Видя колебания вице-губернатора, Ландсберг решил надавить:
— Если помните, Федор Федорович, я еще зимой обещал сделать весьма крупное пожертвование в наше благотворительное общество. На тот самый приют-с, тысяч этак двадцать, помнится. А свободные деньги у меня, увы, только в «Ниппон Гейко»…
Про задумку с приютом вице-губернатор, разумеется, помнил. И возлагал на свою инициативу немалые надежды. Свою деятельность на ниве благотворительности фон Бунге считал не менее важной и значимой для общества, нежели прокурорский надзор за исполнением законов. Да и ассигнования Главного тюремного управления были скудны, и столичные чиновники и слышать не желали о финансирования всего того, что не являлось новыми тюрьмами. Хорошо помнил фон Бунге и то, что именно Ландсберг вносил в кассу благотворительного общества львиную долю потребной для его деятельности средств. И этот приют… Без двадцати тысяч рублей, обещанных им, дело затухнет на долгие годы — если не будет похоронено вовсе.
— Хорошо, Карл Христофорович, я подумаю, — решился заместитель военного губернатора. — Окончательный ответ я сразу дать вам не могу, вы уж простите! Поищу прецеденты, посоветуюсь кое с кем. Но — я на вашей стороне, Карл Христофорович! Время у нас пока есть — ближайший пароход во Владивосток, если не ошибаюсь, недельки через две намечается? Ну, к этому времени и решится все, я думаю!
— Очень на это надеюсь, Федор Федорович! На дворе второй год двадцатого столетия, и наш южный сосед проявляет совершенно явственную активность в подготовке к войне. Ежели, не дай бог, подтвердится очевидное, и Япония начнет боевые действия, мне до капиталов в «Ниппон Гейко», как вы понимаете, уже не добраться. Вот и хотелось бы подстраховаться — успеть перевести основной капитал куда-нибудь в Европу. Да и с приютом хочется завершить…

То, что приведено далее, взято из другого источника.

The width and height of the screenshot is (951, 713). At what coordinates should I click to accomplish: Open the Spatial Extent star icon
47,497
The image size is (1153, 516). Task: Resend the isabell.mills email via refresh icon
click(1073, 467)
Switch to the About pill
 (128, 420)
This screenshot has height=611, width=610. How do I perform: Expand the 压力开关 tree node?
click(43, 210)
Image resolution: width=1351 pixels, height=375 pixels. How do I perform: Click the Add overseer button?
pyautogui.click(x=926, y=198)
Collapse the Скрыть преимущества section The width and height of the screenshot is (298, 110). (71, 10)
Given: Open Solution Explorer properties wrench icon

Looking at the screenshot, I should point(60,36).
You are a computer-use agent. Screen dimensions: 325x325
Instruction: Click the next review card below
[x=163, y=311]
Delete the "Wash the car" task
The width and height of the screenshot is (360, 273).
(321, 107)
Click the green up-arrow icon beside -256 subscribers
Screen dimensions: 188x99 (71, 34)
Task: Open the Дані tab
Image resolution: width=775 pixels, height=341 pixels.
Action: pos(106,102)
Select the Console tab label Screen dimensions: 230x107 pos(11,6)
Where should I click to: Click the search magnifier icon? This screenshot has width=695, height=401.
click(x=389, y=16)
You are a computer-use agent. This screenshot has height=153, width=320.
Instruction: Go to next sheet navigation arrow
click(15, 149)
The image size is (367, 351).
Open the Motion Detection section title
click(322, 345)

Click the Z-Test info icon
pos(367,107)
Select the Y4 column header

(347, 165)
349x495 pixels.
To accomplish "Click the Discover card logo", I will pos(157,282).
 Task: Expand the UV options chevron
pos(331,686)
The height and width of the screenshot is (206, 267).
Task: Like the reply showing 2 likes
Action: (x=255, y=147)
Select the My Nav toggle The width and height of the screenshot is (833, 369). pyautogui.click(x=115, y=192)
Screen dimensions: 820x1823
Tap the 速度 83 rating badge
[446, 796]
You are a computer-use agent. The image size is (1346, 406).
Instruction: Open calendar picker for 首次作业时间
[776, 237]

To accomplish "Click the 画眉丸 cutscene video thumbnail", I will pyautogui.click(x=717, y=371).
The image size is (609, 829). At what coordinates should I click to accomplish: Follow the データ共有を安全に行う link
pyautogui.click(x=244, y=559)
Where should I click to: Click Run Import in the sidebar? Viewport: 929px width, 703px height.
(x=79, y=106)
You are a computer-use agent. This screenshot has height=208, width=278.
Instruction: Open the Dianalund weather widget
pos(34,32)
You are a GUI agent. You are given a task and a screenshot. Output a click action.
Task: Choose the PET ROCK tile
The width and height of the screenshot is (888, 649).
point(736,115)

— Ваше сочувствие целям нашего общества делают вам честь, Карл Христофорович. Правда, эти ваши рассуждения о грядущей угрозе войны с Японией… Поменьше бы вы об этом говорили, ей-богу! Я не думаю, чтобы эти азиаты рискнули бросить вызов Российской империи. Вы сами на карту-то давно глядели? Япония соотносится с Россией, как воробей с дубом, на ветку которого присел отдохнуть. Нет, не думаю! К тому же подобные разговоры не согласуются с линией политики государя, насколько я понимаю. Поменьше, поменьше на военные темы рассуждайте, Карл Христофорыч! Мы-то с вами люди свои, а вот ежели до его высокопревосходительства дойдет… Неужто мало вам всяческих неприятностей и козней со стороны недругов?
— Что до карты, то такая и у меня в конторе висит, Федор Федорович! И соотносительные масштабы России и Японии вполне очевидны. Но к войне-то Япония готовится, вы не можете этого не видеть! У нее нынче огромный военный флот, армия за последние месяцы едва не утроена. Вооружение из Европы караванами идет, военных инструкторов из Германии тысячами считают. Это же очевидно, Федор Федорович! А с кем ей воевать, ежели не с нами? С Китаем она, извините, и прежним свои малочисленным флотом справляется. А тут и мы с Манчжурией, с Кореей, с Порт-Артуром поперек горла… Деловые люди, Федор Федорович, войну раньше военных порой чуют…
Фон Бунге вежливо слушал посетителя, однако начал потихоньку ерзать на стуле. Наконец, помощник губернатора бросил откровенно-скорбный взгляд на груду нерассмотренных бумаг, загромоздившую всю левую половину стола и поднял глаза на Ландсберга:
— Карл Христофорыч, побойтесь бога! Видите эту бумажную прорву на столе? С удовольствием поговорю с вами на любые темы, Карл Христофорыч, но только в другой раз. Вы уж простите…
Шагая к себе в контору и раскланиваясь по дороге со знакомыми, Ландсберг невольно улыбался в густые усы: получится у него с Японией, либо нет — неважно. Главное в другом: в беседе с вице-губернатором он сумел сделать акцент именно на Японии. Пусть думают, что это для него основное!